Selected excerpt
On December 28, 1999, the Company entered into a three-year secured asset-based
facility for $35.0 million.  The credit facility as amended on March 30, 2000,
December 1, 2000, and April 24, 2001, consists of two components, the first a
$25.0 million revolving credit facility based on eligibility criteria for
receivables and inventory. Amounts borrowed are limited to 85 percent of
qualified accounts receivable, 20 percent of raw materials, and 30 percent of
finished goods inventory, respectively. The second component consists of a $10
million three-year term loan with monthly principal installments based on a
five-year amortization which began in April 2000. At March 30, 2001, $14.9
million was outstanding consisting of $7.0 million and $7.9 million relating to
the revolving credit facility and term loan, respectively, with $14.4 million
available under the revolving credit facility.

Interest on this revolving credit facility is determined at the Company's option
on a LIBOR or prime rate basis, plus a margin.  A facility fee is paid on the
unused portion of the facility.

Given data
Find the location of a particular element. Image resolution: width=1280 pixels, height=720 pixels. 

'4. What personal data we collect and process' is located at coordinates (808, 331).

Problem to work on
Using the credit facility excerpt, answer:
1. What share of qualified accounts receivable can be borrowed?
2. How much was outstanding on the term loan at March 30, 2001?
3. On what basis is interest on the revolving credit facility determined?

Final result
1. 85 percent
2. $7.9 million
3. At the Company's option, on a LIBOR or prime rate basis, plus a margin